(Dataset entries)
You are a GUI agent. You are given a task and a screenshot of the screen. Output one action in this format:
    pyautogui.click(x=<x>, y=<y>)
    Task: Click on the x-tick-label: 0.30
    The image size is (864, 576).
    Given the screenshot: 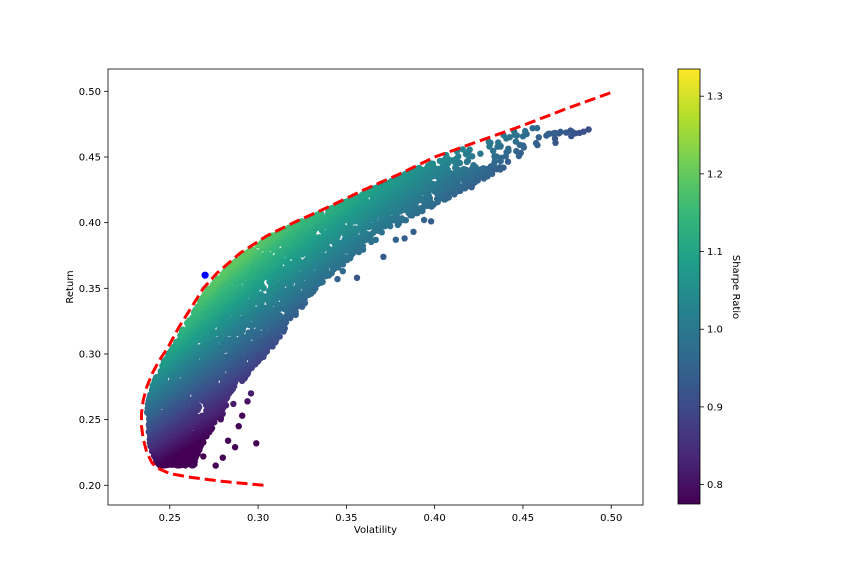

Work order =>
Please reproduce the records above word for word, omitting the pictures.

Reply =>
You are a GUI agent. You are given a task and a screenshot of the screen. Output one action in this format:
    pyautogui.click(x=<x>, y=<y>)
    Task: Click on the x-tick-label: 0.30
    The image size is (864, 576).
    Given the screenshot: 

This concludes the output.